**Directive A:** Translate this sentence from the post on NBC's Olympic coverage into Spanish: "They focused on sports that had male and female participants and noticed an increased amount of coverage of women's sports and athletes from 1996 to 2000."
**Directive B:** Please reproduce the post on NBC's Olympic coverage from "NBC's primetime broadcast" up to and including "Sochi Games (via).".

**Passage to read:**
Saturday, 24 February 2018

NBC's Winter Olympics' Gender Coverage Gap and Gender Marking

 "[This all] sends a powerful message about the value of women’s sport. We may be picking up on this during the 2018 Olympics, but none of this is new. There’s a whole history of examples of similar things happening, it’s just that sometimes we have these moments where we can really notice how even in 2018, despite the tremendous gains we’ve made, women’s sport is still occupying second-class status." 

NBC's primetime broadcast of the 2018 Winter Olympic Games is - so far - not gender balanced. Significantly more men's events are highlightened than women's events. In the first ten nights, men received 48.5% of the coverage, women received 32.9% (18.6% were dedicated to mixed-pair events). The 15.6% gap is smaller than the average gap found in the past two decades but wider than it was in the first half of the Sochi Games (via).
"The results of the first week of NBC’s primetime coverage of PyeongChang are a bit disheartening because of the continued press for equal coverage." James Angelini
Weiller, Greenleaf and Higgs analysed TV broadcasts of the 1991, 1996 and 2000 Summer Olympics which were all covered by NBC. They focused on sports that had male and female participants and noticed an increased amount of coverage of women's sports and athletes from 1996 to 2000. In numerous sports, gender marking (identifying the gender of the athletes, e.g. "swimming" vs "women's swimming") was evident.
"In track and field, audiences were reminded 57 that they were watching the U.S. Women's Track Team. They were reminded only 12 times that they were watching the U.S. Men's Track Team. Similarly, during the rowing competition, there were 27 instances of gender marking for female athletes during the one hour and 45-minute time frame televised. Little gender marking occurred for male athletes in rowing."

**Information supplied:**
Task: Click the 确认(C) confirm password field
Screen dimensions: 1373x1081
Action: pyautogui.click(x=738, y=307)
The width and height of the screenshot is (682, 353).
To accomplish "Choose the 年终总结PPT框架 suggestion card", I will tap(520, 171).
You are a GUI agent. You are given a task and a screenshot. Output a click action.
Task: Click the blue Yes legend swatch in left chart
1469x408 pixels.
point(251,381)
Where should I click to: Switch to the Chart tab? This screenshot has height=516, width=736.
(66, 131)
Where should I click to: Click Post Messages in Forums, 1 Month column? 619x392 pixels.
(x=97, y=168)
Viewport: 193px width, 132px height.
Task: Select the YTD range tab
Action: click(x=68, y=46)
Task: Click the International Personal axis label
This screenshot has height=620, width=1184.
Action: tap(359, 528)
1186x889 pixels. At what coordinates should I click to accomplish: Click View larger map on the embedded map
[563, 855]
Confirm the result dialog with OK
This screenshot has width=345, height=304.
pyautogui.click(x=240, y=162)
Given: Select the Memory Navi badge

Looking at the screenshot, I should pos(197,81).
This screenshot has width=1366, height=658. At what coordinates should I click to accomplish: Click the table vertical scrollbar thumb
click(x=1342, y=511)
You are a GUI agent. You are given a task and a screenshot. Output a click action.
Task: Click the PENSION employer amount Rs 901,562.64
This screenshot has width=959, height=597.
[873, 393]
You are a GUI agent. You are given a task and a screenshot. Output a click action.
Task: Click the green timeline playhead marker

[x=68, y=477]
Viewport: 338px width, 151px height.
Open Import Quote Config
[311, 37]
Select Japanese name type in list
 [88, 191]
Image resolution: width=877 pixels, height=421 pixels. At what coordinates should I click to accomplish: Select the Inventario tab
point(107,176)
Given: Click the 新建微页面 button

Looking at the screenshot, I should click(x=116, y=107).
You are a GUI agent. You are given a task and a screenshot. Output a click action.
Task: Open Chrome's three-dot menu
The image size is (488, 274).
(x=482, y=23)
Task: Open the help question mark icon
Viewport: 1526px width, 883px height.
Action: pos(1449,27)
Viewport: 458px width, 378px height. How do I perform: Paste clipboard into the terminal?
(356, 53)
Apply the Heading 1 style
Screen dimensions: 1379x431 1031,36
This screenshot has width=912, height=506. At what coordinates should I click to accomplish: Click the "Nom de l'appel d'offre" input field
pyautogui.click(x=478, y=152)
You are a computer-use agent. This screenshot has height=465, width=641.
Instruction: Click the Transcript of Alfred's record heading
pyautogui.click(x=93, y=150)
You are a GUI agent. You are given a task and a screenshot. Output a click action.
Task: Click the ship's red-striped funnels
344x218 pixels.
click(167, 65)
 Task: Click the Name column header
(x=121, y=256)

**Right answer A:** Se centraron en deportes que tenían participantes masculinos y femeninos y notaron un aumento en la cobertura de los deportes femeninos y las deportistas de 1996 a 2000.

**Right answer B:**
NBC's primetime broadcast of the 2018 Winter Olympic Games is - so far - not gender balanced. Significantly more men's events are highlightened than women's events. In the first ten nights, men received 48.5% of the coverage, women received 32.9% (18.6% were dedicated to mixed-pair events). The 15.6% gap is smaller than the average gap found in the past two decades but wider than it was in the first half of the Sochi Games (via).